L.A. Tied for 4th in CALPIRG U.S. City Wired Transportation Report Rankings
Los Angeles is in the top six major U.S. cities when it comes to using technology to get around, according to a report released today. California Public Interest Research Group (CALPIRG) and the Frontier Group released The Innovative Transportation Index: The Cities Where New Technologies and Tools Can Reduce Your Need to Own a Car which analyzes cities’ adoption of technologies that help people live car-free or car-light.
The report analyzes 70 United States cities’ access to transportation technology including online timetables, virtual ticketing, carshare, bikeshare, taxi hailing, and more. Of 70 cities ranked, the city of Los Angeles tied for 4th place nationwide. First place went to Austin, TX.
Other California cities included were San Francisco (ranked 2nd), San Diego (tied for 8th), Sacramento (24th), San Jose (36th), and Riverside (64th.)
The cities selected for inclusion in the study were only the “primary cities” in the top 50 most populous metropolitan areas, plus the largest cities in states that did fit not that criteria. Because of this, the city of Los Angeles is the only L.A. County municipality studied and ranked.
The report was released via a press conference held at the Wilshire/Western Metro Purple Line station. Four transportation leaders – Diane Forte (CALPIRG), Lindy Lee (Metro), Seleta Reynolds (LADOT) and Hilary Norton (FAST) – praised Los Angeles leadership in achieving a 4th place, and vowed to improve Los Angeles’ ranking.
It is great to see the report generating some healthy competition, with cities potentially working a bit harder to up their scores.
Unfortunately, with any 50-state comparison, some of CALPIRG’s analysis is somewhat broad-brush.

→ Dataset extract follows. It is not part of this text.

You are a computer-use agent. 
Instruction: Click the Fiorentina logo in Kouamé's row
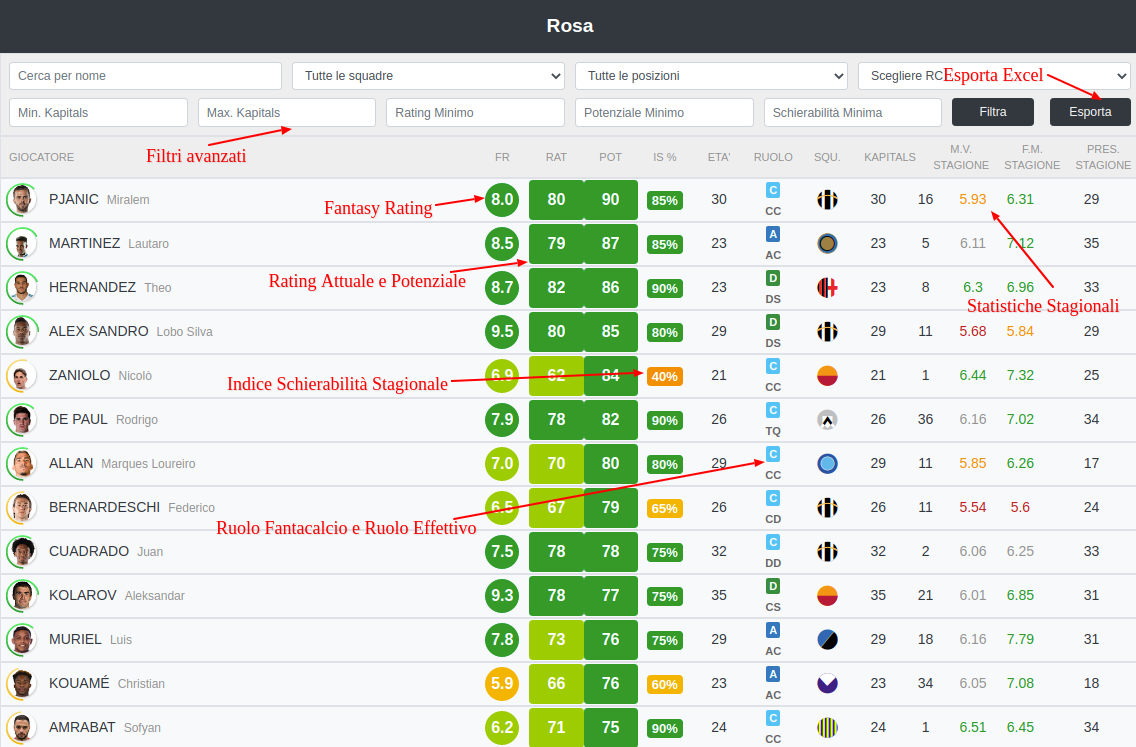[x=827, y=684]
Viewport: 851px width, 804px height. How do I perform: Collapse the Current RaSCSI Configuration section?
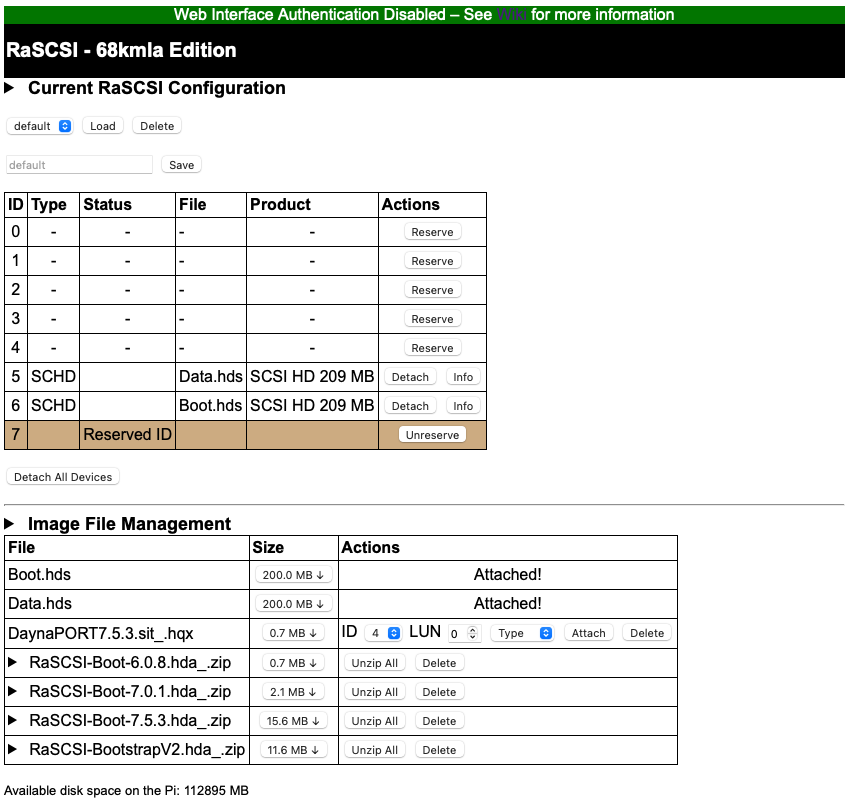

A top ranking only signifies that a given city is doing well technologically, but not that a city is actually a great place to get around without a car. The report ranks Boston, Los Angeles, and New York City as all tied for fourth place. But a different picture emerges comparing other metrics, for example public transit modal share: NYC 55 percent, Boston 35 percent, L.A. 11 percent.
Even in ranking transportation technology, the report criteria are not all that finely grained.
Sixty-nine out of 70 cities get credit for just having some form of carsharing. Only Charleston, West Virginia, completely lacks any kind of carshare system.
Angelenos who have used carshare here and in other cities know that there are big discrepancies in fleet size. Compare the image below for Zipcar vehicle locations in central Los Angeles vs. San Francisco.
Both Los Angeles and San Francisco have Zipcar, but S.F. coverage is extensive, while L.A. coverage is comparatively sparse. At today’s press event, Reynolds mentioned that LADOT is working to improve the city’s car share systems.
Similarly the city of San Francisco’s Bay Area Bike Share system, with 350 bikes in the city, scores the same as New York City’s Citibike system, with 5,000 bikes. In early 2016, Los Angeles is set to debut Metro regional bike share with 1,000 bikes downtown.
The report also does not differentiate how useful transit apps actually are for car-free transportation. New York City transit apps, for example Exit Strategy NYC, drill down to include details on which subway station exit to use. L.A. transit apps, for example Metro’s Go511, dedicate their bandwidth to alerting users to freeway closures, car parking, and dialing for freeway assistance.
Lastly, CALPIRG’s report focuses solely on the United States. It would be interesting to see how U.S. cities stack up against global cities. Though Los Angeles is showing leadership, there is still a lot to learn from innovative transportation practices from Latin America, Canada, Africa, Asia, and elsewhere.